Des fermes d’ici à votre table, découvrez ceux qui nourrissent votre quotidien.

Le poulet et le dindon que nous retrouvons chaque jour dans nos assiettes sont le résultat d’une chaîne bien établie, qui rassemble des producteurs de grains, des meuneries, des producteurs d'oeufs d'incubation, des couvoirs, des éleveurs, des abattoirs et des transformateurs d’ici.

Aujourd’hui, on met en lumière leur travail.

Pour nourrir le Québec

Au Québec, l’élevage de volailles c’est :

Le Québec est l’un des chefs de file canadiens en matière de qualité, de traçabilité et de durabilité de l’élevage de poulets et de dindons. L’industrie canadienne est reconnue pour ses standards parmi les plus élevés au pays.

Un modèle qui vous protège

Qu’est-ce que la gestion de l’offre?

Le modèle de la gestion de l’offre est simple, c’est ce qui permet de produire uniquement ce dont on a besoin pour la consommation sans surproduire.

La gestion de l’offre protège notre sécurité et notre autonomie alimentaire.
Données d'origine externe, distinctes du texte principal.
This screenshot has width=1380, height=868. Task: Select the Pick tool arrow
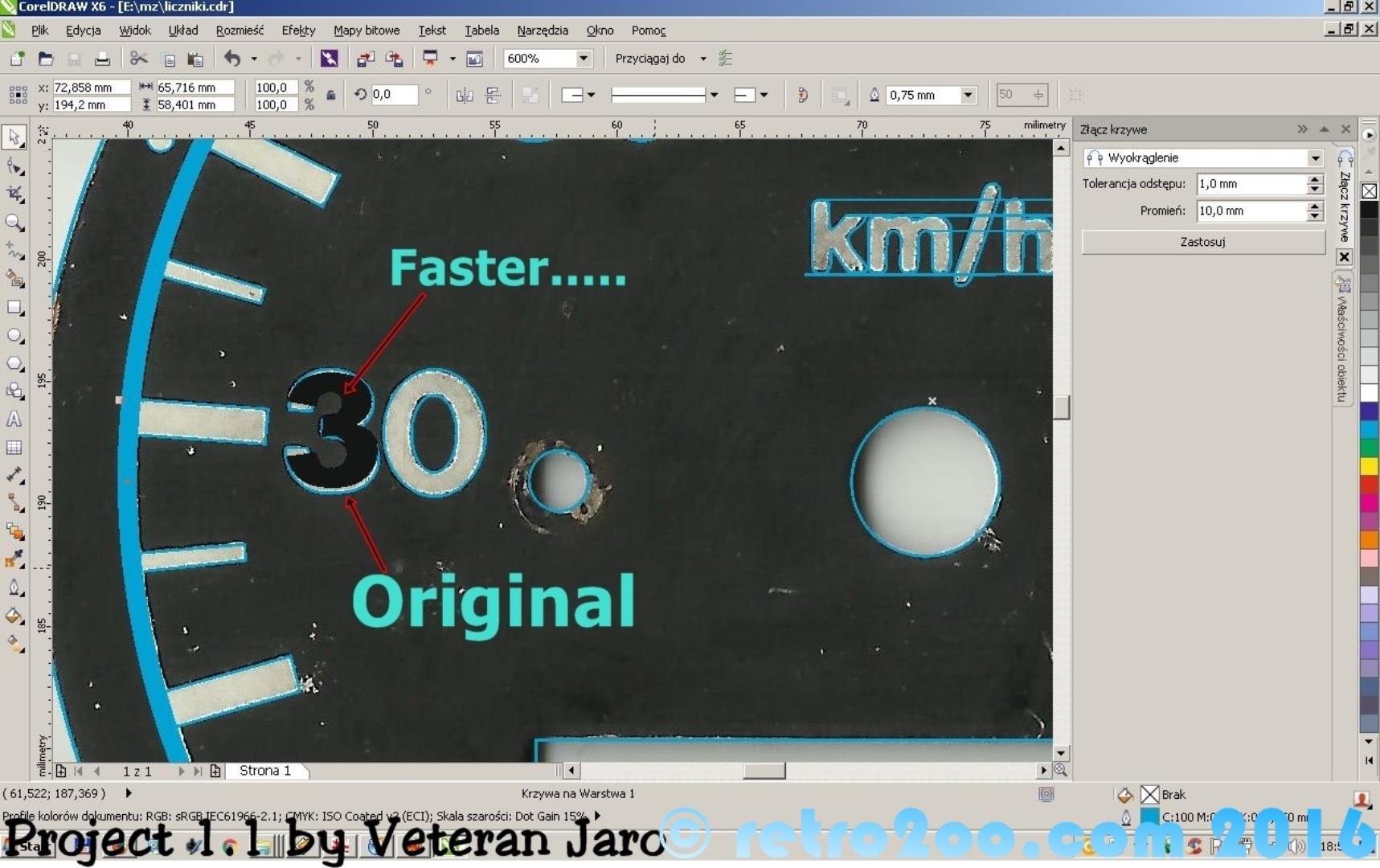(14, 137)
Ça assure qu’on puisse nourrir les Québécois avec des produits de qualité, provenant d’ici.

Les trois piliers fondamentaux

Le contrôle de la production

Les éleveurs de poulets et de dindons planifient leur production pour fournir un approvisionnement régulier en aliments de qualité qui suivent de près l’évolution de la demande des consommateurs. Cela évite les brusques écarts de prix tandis que les produits sont acheminés de la ferme à la table. L’évaluation des besoins des consommateurs dépend de la situation sur les marchés, des variations saisonnières de la consommation et du prix des viandes concurrentes, comme le bœuf et le porc.

Le prix au producteur

Au Québec et dans toutes les autres provinces canadiennes, les éleveurs négocient collectivement, avec les transformateurs, les prix minimums à la production pour leurs poulets et leurs dindons. Ces prix tiennent compte des coûts de production (alimentation, coût des poussins et des dindonneaux, main d’œuvre, soins vétérinaires, énergie, coûts liés aux poulaillers, etc.)

Le contrôle des importations

Pour planifier la production et répondre aux besoins des Canadiens et des Québécois sans créer d’excédent, il faut que les éleveurs sachent combien de poulet et de dindon sont importés. Le gouvernement canadien s’est engagé, dans divers accords commerciaux, à gérer le volume d’importation autorisé au Canada. Un volume limité de poulet et de dindon entre au pays sans droits de douane, majoritairement en provenance des États-Unis, du Brésil et de la Thaïlande.

Autrement dit, ça permet d’établir le meilleur équilibre possible entre l’offre des éleveurs et la demande des familles québécoises, évitant ainsi le gaspillage alimentaire.